The concept of chemical equilibrium is fundamental for understanding many processes in chemistry. It is the state in a chemical reaction where the rates of the forward and reverse reactions are equal, resulting in no overall change in the concentrations of the reactants and products over time. This dynamic balance does not mean that the reactants and products are present in equal amounts, but rather that their ratios remain constant.

In the given exercise, the reactions between hydrogen and iodine to form hydrogen iodide, and the conversion of dinitrogen tetroxide to nitrogen dioxide, are cases of chemical equilibrium being established. When these systems reach equilibrium, the forward and reverse reactions continue to occur, but because the rates are equal, the concentration of each species remains constant.

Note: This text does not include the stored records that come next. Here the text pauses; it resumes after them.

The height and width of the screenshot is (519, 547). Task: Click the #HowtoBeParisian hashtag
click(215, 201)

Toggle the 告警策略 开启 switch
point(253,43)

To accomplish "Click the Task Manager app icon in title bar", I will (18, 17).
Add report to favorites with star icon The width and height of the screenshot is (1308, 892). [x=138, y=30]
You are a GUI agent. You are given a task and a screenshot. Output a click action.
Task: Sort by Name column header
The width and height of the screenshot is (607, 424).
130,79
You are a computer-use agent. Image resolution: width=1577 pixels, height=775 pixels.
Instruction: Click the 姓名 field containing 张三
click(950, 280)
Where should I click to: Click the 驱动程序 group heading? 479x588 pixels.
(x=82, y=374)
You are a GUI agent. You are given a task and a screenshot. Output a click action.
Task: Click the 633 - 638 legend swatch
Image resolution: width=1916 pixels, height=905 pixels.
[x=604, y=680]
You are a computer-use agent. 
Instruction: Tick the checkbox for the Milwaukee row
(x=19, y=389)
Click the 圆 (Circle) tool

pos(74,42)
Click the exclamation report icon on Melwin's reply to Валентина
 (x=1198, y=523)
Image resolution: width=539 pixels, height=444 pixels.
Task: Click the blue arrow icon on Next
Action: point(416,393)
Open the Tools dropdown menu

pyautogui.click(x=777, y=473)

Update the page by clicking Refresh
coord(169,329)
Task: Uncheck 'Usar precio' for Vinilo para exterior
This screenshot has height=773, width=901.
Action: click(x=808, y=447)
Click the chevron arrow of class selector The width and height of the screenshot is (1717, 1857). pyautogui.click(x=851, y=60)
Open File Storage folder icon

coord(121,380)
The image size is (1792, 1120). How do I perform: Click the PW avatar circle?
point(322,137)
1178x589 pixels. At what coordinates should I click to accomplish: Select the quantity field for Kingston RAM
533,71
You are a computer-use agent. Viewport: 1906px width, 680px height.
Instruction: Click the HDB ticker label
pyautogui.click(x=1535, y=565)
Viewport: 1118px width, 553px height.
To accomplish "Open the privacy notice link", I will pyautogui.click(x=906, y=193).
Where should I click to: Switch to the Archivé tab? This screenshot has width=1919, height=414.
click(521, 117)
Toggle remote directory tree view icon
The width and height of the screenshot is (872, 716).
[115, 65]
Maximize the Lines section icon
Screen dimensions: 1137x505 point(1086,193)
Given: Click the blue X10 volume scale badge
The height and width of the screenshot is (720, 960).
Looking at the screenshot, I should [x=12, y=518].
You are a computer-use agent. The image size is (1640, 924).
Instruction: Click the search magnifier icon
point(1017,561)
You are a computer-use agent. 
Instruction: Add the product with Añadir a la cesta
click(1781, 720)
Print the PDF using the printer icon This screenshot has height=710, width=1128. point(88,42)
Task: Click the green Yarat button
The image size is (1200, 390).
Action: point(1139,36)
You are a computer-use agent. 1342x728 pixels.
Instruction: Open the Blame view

The equilibrium constant, represented as 'K', is a quantitative measure of the proportion of reactants to products at equilibrium in a chemical reaction. The value of K is specific to each chemical reaction at a given temperature. A larger value of K indicates that the reaction favors the formation of products under equilibrium conditions, whereas a smaller value suggests that reactants are favored.

Understanding 'K' is crucial when solving chemistry problems like the ones in our exercise, where you are given the equilibrium constants for reactions. The numerical values of K (160 for reaction a, and 47.9 for reaction b) show that in both cases, the products are favored, as the K values are significantly greater than 1. The calculations in the exercise use the equilibrium constants to determine the standard reaction free energy change, which further illustrates the connection between K and the thermodynamic favorability of a reaction.

Gibbs free energy, denoted as \( G \), is a thermodynamic quantity that is extremely useful for predicting the spontaneity of a chemical reaction. A negative \( \Delta G^\circ \) indicates that a reaction is spontaneous under standard conditions, while a positive \( \Delta G^\circ \) suggests it is non-spontaneous. The \( \Delta G^\circ \) is related to the equilibrium constant as shown in the step-by-step solution through the equation \[ \Delta G^\circ = -RT \ln K \].

At equilibrium, \( \Delta G^\circ \) is zero, meaning no net work is being done, and this is crucial to the problem you solved. By calculating the standard reaction free energy change for the reactions, we can understand whether the reactions are likely to proceed as written (towards the formation of products) or if they are more inclined to stay at the reactant side. In our exercise, the calculated negative values for \( \Delta G^\circ \) suggest that both reactions are indeed spontaneous under standard conditions.